Spellchecking BE

This feature enables the user to spellcheck a potential query based on the data which is loaded in Squirro. There for we make use of the Elasticsearch suggester functionality.

How to use / How does it work

You can send a normal query/item request to the topic api (/v0/{tenant}/projects/{project_id}/items/query) in addition to the query you add a tag spellcheck in the following format:

1 'spellcheck': {'text': 'squiro','field': 'body.en.unstemmed'}

The field text holds the query on which you would like to have a suggestion and the field field takes the Elasticsearch index in which the spellchecker respectively Elasticsearch needs to look for similar words.

The topic api then picks the suggested word with the highest score from the Elasticsearch response.
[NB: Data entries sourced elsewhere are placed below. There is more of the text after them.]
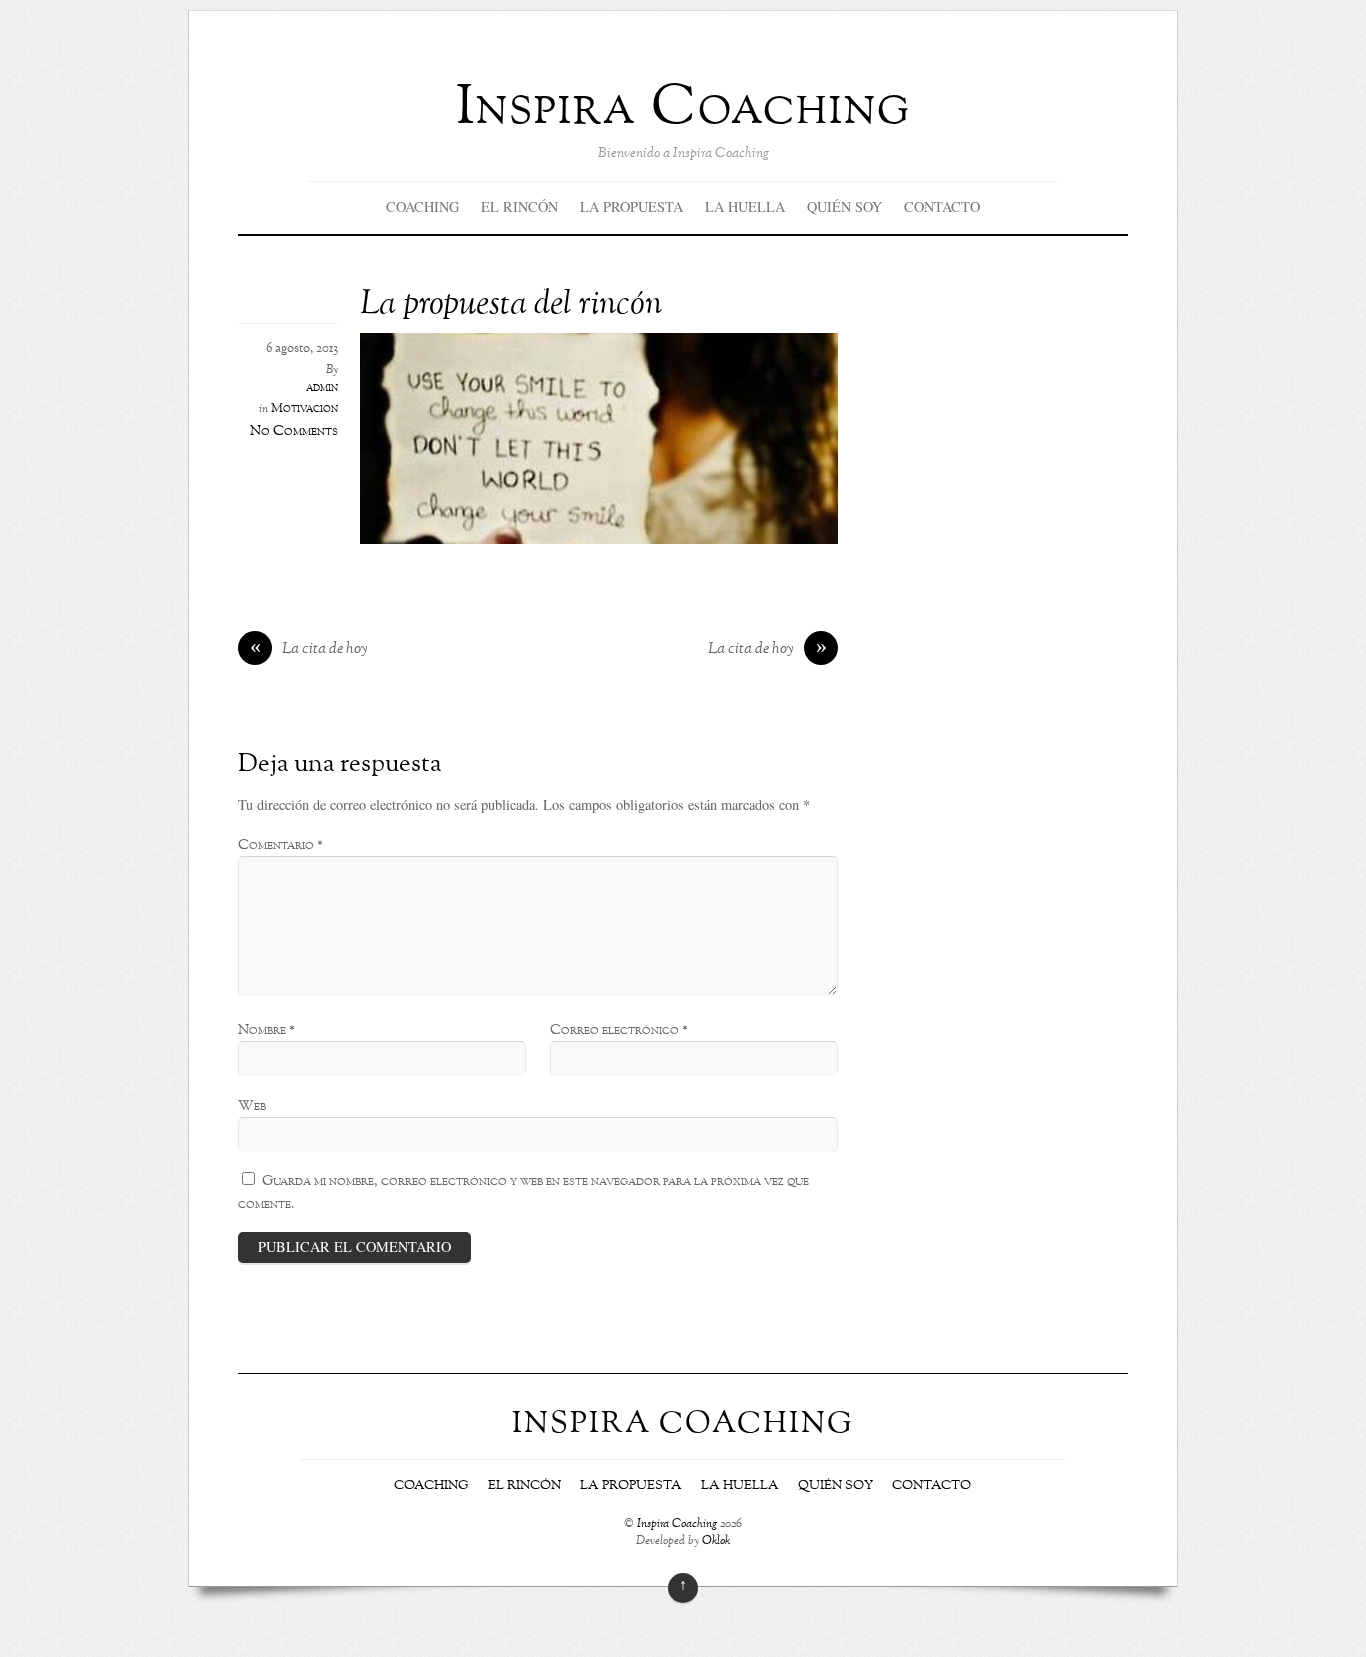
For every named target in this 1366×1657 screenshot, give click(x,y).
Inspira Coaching (677, 1524)
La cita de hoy (309, 650)
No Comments (294, 431)
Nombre (266, 1030)
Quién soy (844, 206)
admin (322, 388)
As a response you get in addition to the query results a dictionary with suggestions to your spellcheck query:

1 'spellcheck': {'original': 'squiro', 'corrected': 'squirro'}

Further improvements

  • We see some possible improvements, since the suggester of Elasticsearch only allows requests on specific and single indices:

    • creating of a new indices which is used for the spellchecking

    • sending multiple requests to gather suggestions from various fields

  • A ES query fails if we provide a non existing indices to the spellchecker, since the ES suggester only takes single index field names without wildcards.

    • decoupling from the query execution

    • a-priory checks if the provided index exists

  • We could tackle the problem by loading the tokens into a dictionary as middle layer and access it via a python spellcheck library (e.g. pyspellchecker), if we run into performance issues with the current approach.